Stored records

= Beginning of Section =

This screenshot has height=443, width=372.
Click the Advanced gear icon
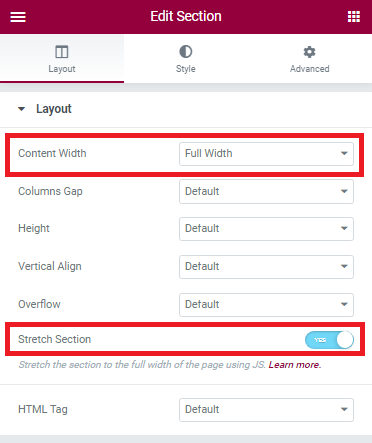309,52
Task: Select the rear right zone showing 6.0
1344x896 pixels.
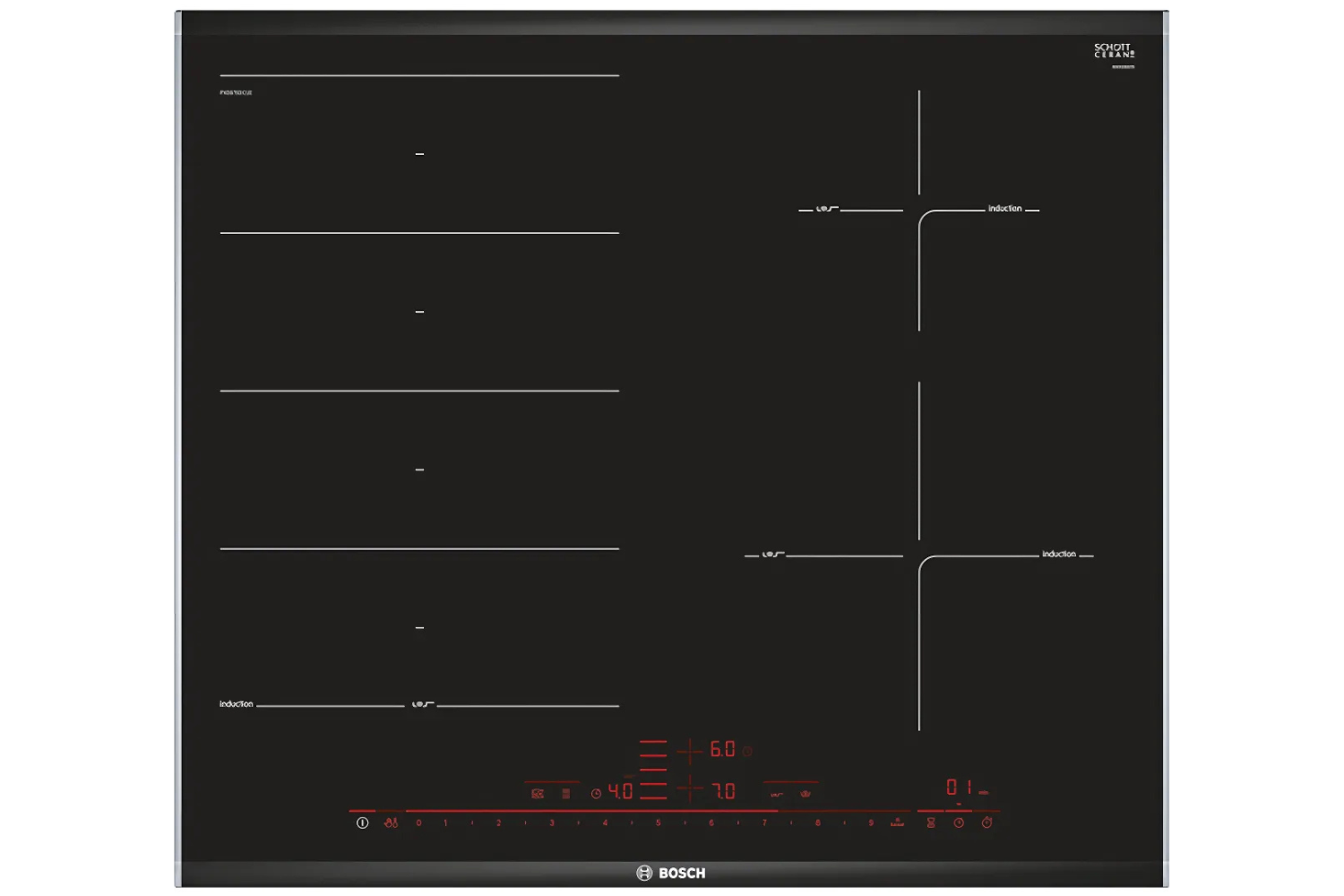Action: [x=722, y=749]
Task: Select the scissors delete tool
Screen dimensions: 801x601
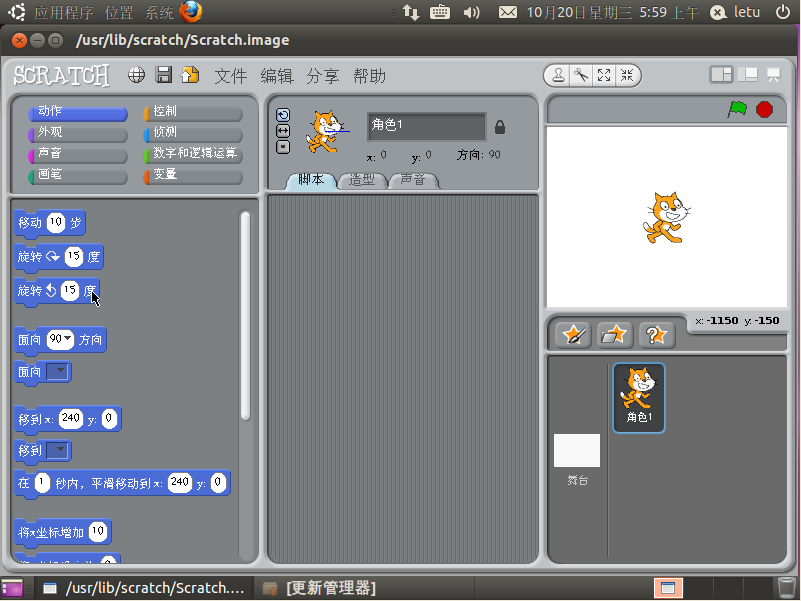Action: pos(581,75)
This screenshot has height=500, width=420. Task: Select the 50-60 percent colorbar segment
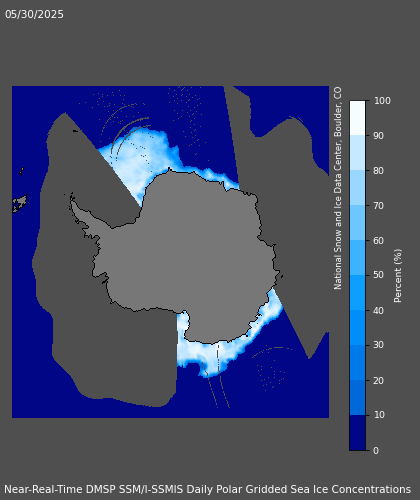[x=357, y=258]
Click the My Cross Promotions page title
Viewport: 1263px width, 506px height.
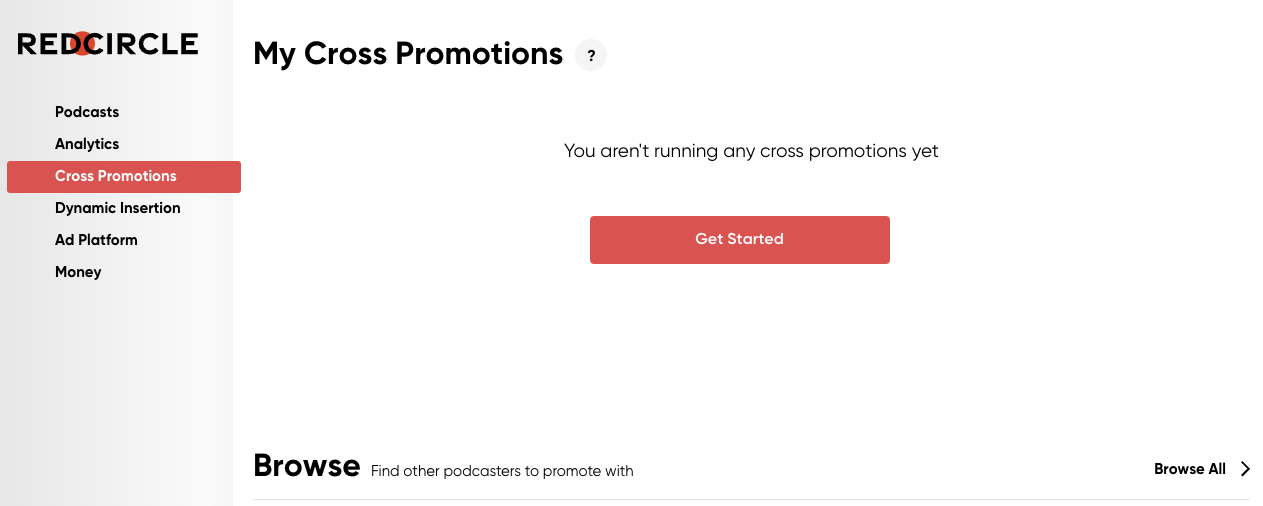tap(408, 54)
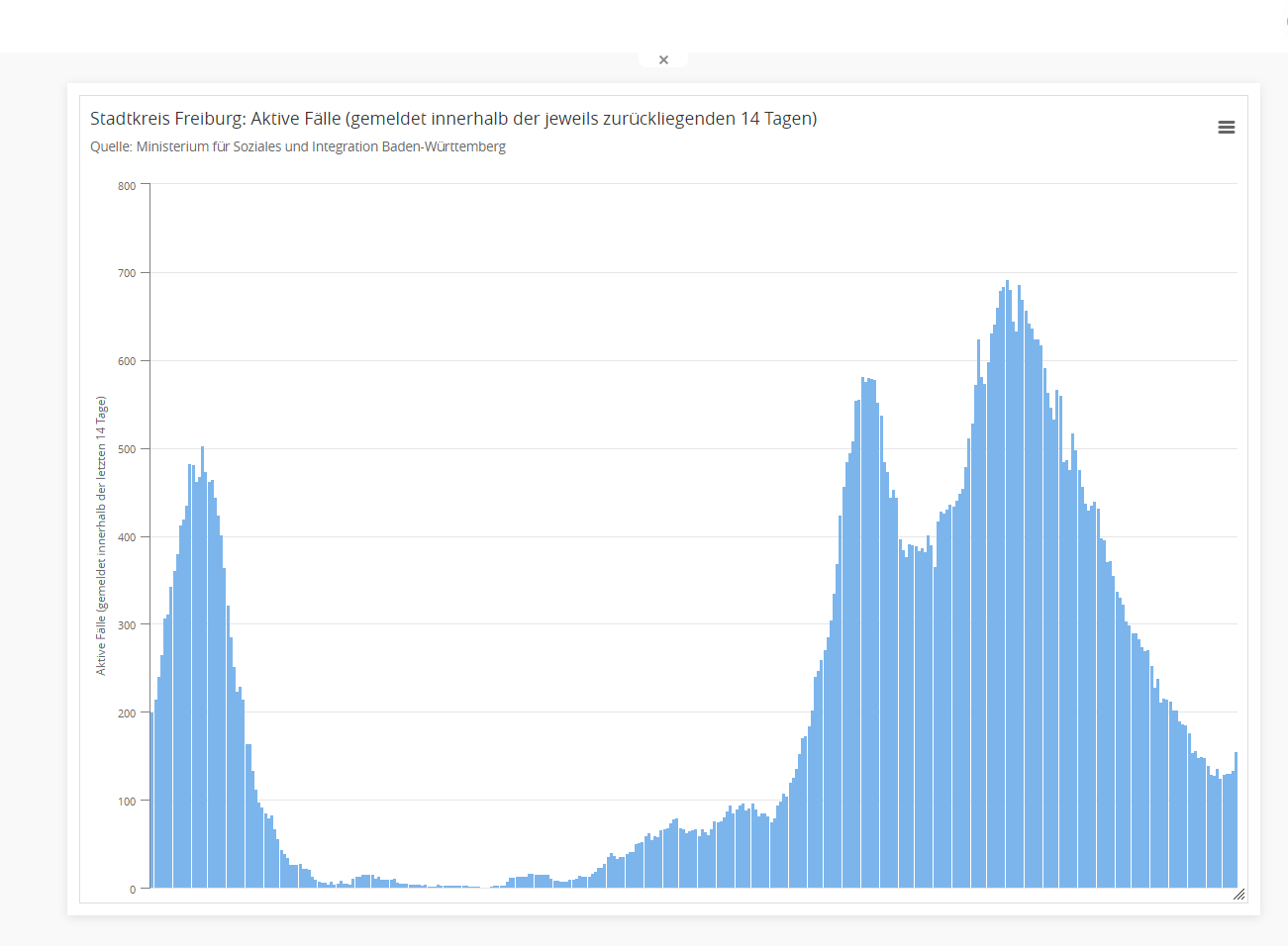The height and width of the screenshot is (948, 1288).
Task: Click the y-axis label 500
Action: point(127,449)
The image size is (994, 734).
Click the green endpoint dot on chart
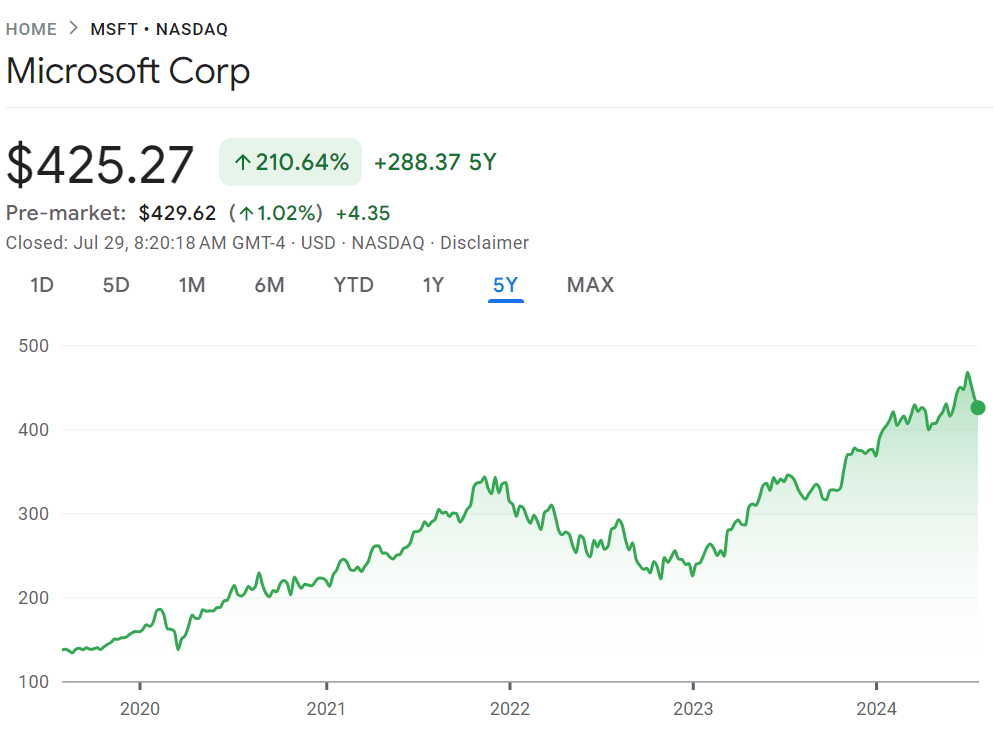(978, 407)
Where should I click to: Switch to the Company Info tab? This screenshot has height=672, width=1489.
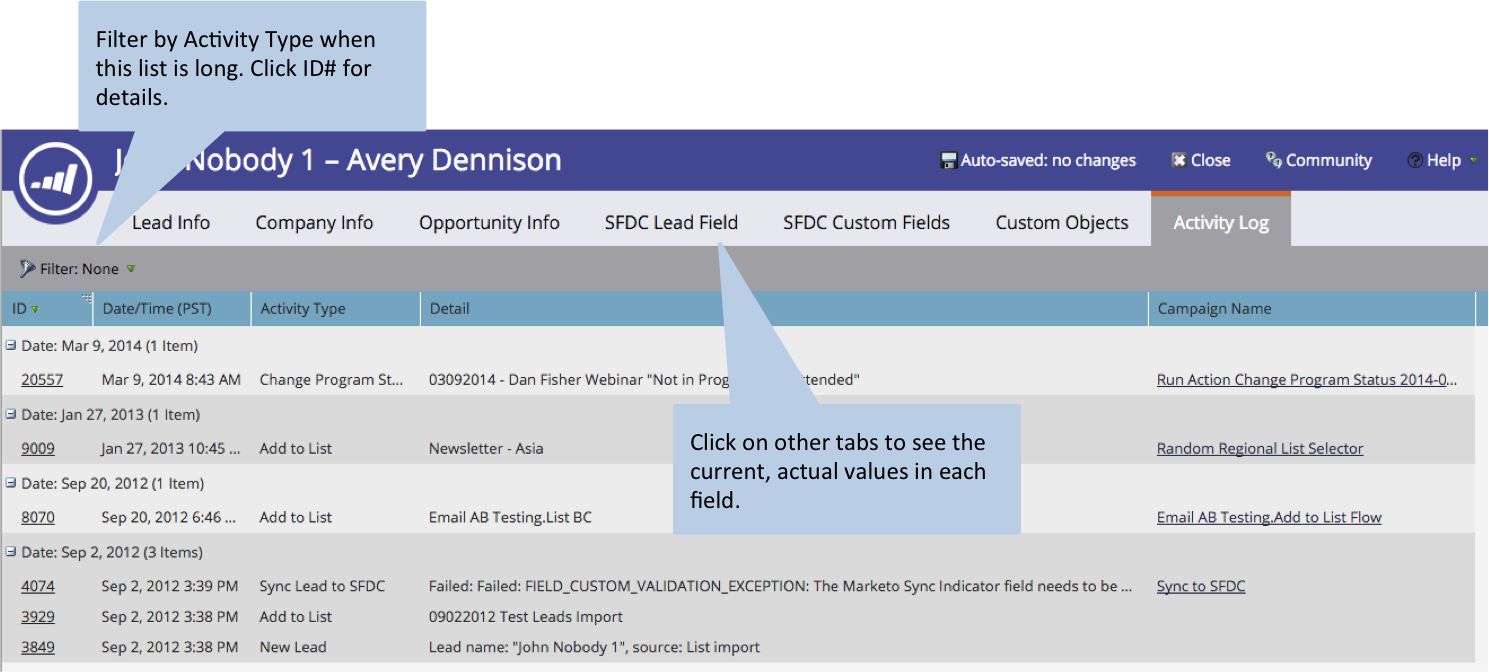click(314, 222)
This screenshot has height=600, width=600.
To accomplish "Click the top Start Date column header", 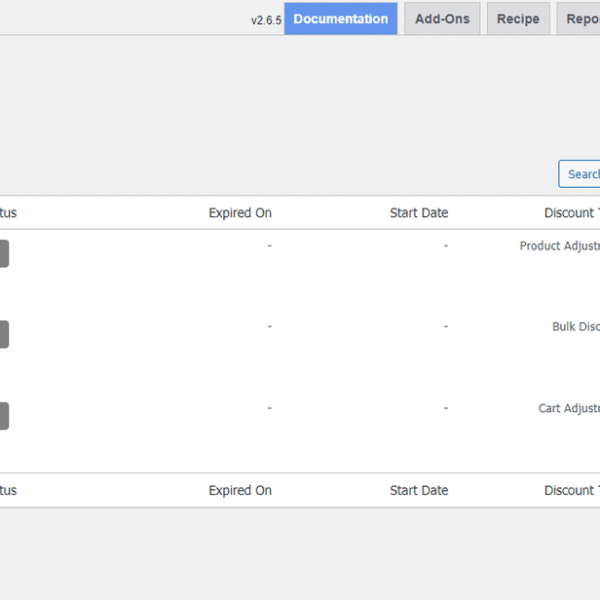I will click(419, 213).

= End of Section =

▸ **ASSIGNMENT**
Set down word for word the lines from the opening of the entries above through the line that contains "Click the My Cross Promotions page title", and omit every picture.

▸ **RESPONSE BELOW**
This screenshot has height=443, width=372.
Click the Advanced gear icon
309,52
Task: Select the rear right zone showing 6.0
1344x896 pixels.
Action: [x=722, y=749]
Task: Select the scissors delete tool
Screen dimensions: 801x601
Action: pos(581,75)
This screenshot has height=500, width=420. Task: Select the 50-60 percent colorbar segment
[x=357, y=258]
Click the My Cross Promotions page title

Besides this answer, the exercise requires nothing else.